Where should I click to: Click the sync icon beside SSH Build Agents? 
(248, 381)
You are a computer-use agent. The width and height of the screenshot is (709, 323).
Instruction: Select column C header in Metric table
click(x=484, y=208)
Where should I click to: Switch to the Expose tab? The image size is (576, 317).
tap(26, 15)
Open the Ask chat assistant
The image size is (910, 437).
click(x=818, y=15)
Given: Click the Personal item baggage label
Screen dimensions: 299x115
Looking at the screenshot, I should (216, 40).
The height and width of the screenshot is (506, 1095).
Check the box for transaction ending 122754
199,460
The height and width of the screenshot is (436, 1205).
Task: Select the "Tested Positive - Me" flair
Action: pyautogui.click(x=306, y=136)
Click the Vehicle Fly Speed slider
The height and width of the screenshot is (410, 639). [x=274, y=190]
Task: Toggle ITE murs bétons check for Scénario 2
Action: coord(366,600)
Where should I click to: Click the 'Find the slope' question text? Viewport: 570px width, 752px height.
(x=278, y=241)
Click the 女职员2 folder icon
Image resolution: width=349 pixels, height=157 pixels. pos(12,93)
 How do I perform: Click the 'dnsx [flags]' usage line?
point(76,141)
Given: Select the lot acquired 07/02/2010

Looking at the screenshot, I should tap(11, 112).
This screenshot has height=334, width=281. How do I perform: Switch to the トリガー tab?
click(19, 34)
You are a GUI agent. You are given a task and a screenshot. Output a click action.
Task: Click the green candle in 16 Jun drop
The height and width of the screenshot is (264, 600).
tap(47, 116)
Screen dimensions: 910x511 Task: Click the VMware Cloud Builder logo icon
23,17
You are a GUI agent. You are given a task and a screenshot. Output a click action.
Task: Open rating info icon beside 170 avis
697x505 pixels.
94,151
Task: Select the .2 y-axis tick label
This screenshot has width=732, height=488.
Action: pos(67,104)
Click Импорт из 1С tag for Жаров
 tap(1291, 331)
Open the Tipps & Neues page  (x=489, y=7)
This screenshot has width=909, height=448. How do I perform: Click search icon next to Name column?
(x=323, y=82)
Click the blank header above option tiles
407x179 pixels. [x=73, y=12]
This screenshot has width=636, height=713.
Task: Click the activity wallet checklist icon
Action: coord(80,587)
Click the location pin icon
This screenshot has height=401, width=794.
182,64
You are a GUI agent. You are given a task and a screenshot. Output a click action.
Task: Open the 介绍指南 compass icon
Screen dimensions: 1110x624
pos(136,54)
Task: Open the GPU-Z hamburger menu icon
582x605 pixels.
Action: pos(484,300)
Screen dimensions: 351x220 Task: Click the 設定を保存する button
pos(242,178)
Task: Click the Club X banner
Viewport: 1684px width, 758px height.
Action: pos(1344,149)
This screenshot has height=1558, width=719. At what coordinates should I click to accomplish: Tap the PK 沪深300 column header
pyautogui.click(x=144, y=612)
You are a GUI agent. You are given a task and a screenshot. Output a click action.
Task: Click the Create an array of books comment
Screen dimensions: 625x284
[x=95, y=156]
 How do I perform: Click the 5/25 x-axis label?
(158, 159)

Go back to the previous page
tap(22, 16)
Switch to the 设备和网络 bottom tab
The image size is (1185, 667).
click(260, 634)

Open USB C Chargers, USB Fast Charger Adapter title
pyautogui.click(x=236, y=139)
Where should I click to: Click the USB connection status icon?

▸ Required action:
Word for word, write out each of the records above.

▸ Solved exercise:
Where should I click to: Click the sync icon beside SSH Build Agents? 
(248, 381)
You are a computer-use agent. The width and height of the screenshot is (709, 323).
Instruction: Select column C header in Metric table
click(x=484, y=208)
Where should I click to: Switch to the Expose tab? The image size is (576, 317).
tap(26, 15)
Open the Ask chat assistant
The image size is (910, 437).
click(x=818, y=15)
Given: Click the Personal item baggage label
Screen dimensions: 299x115
Looking at the screenshot, I should (216, 40).
The height and width of the screenshot is (506, 1095).
Check the box for transaction ending 122754
199,460
The height and width of the screenshot is (436, 1205).
Task: Select the "Tested Positive - Me" flair
Action: pyautogui.click(x=306, y=136)
Click the Vehicle Fly Speed slider
The height and width of the screenshot is (410, 639). [x=274, y=190]
Task: Toggle ITE murs bétons check for Scénario 2
Action: coord(366,600)
Where should I click to: Click the 'Find the slope' question text? Viewport: 570px width, 752px height.
(x=278, y=241)
Click the 女职员2 folder icon
Image resolution: width=349 pixels, height=157 pixels. pos(12,93)
 How do I perform: Click the 'dnsx [flags]' usage line?
point(76,141)
Given: Select the lot acquired 07/02/2010

Looking at the screenshot, I should tap(11, 112).
This screenshot has height=334, width=281. How do I perform: Switch to the トリガー tab?
click(19, 34)
You are a GUI agent. You are given a task and a screenshot. Output a click action.
Task: Click the green candle in 16 Jun drop
The height and width of the screenshot is (264, 600).
tap(47, 116)
Screen dimensions: 910x511 Task: Click the VMware Cloud Builder logo icon
23,17
You are a GUI agent. You are given a task and a screenshot. Output a click action.
Task: Open rating info icon beside 170 avis
697x505 pixels.
94,151
Task: Select the .2 y-axis tick label
This screenshot has width=732, height=488.
Action: pos(67,104)
Click Импорт из 1С tag for Жаров
 tap(1291, 331)
Open the Tipps & Neues page  (x=489, y=7)
This screenshot has width=909, height=448. How do I perform: Click search icon next to Name column?
(x=323, y=82)
Click the blank header above option tiles
407x179 pixels. [x=73, y=12]
This screenshot has width=636, height=713.
Task: Click the activity wallet checklist icon
Action: coord(80,587)
Click the location pin icon
This screenshot has height=401, width=794.
182,64
You are a GUI agent. You are given a task and a screenshot. Output a click action.
Task: Open the 介绍指南 compass icon
Screen dimensions: 1110x624
pos(136,54)
Task: Open the GPU-Z hamburger menu icon
582x605 pixels.
Action: pos(484,300)
Screen dimensions: 351x220 Task: Click the 設定を保存する button
pos(242,178)
Task: Click the Club X banner
Viewport: 1684px width, 758px height.
Action: pos(1344,149)
This screenshot has height=1558, width=719. At what coordinates should I click to accomplish: Tap the PK 沪深300 column header
pyautogui.click(x=144, y=612)
You are a GUI agent. You are given a task and a screenshot. Output a click action.
Task: Click the Create an array of books comment
Screen dimensions: 625x284
[x=95, y=156]
 How do I perform: Click the 5/25 x-axis label?
(158, 159)

Go back to the previous page
tap(22, 16)
Switch to the 设备和网络 bottom tab
The image size is (1185, 667).
click(260, 634)

Open USB C Chargers, USB Fast Charger Adapter title
pyautogui.click(x=236, y=139)
Where should I click to: Click the USB connection status icon?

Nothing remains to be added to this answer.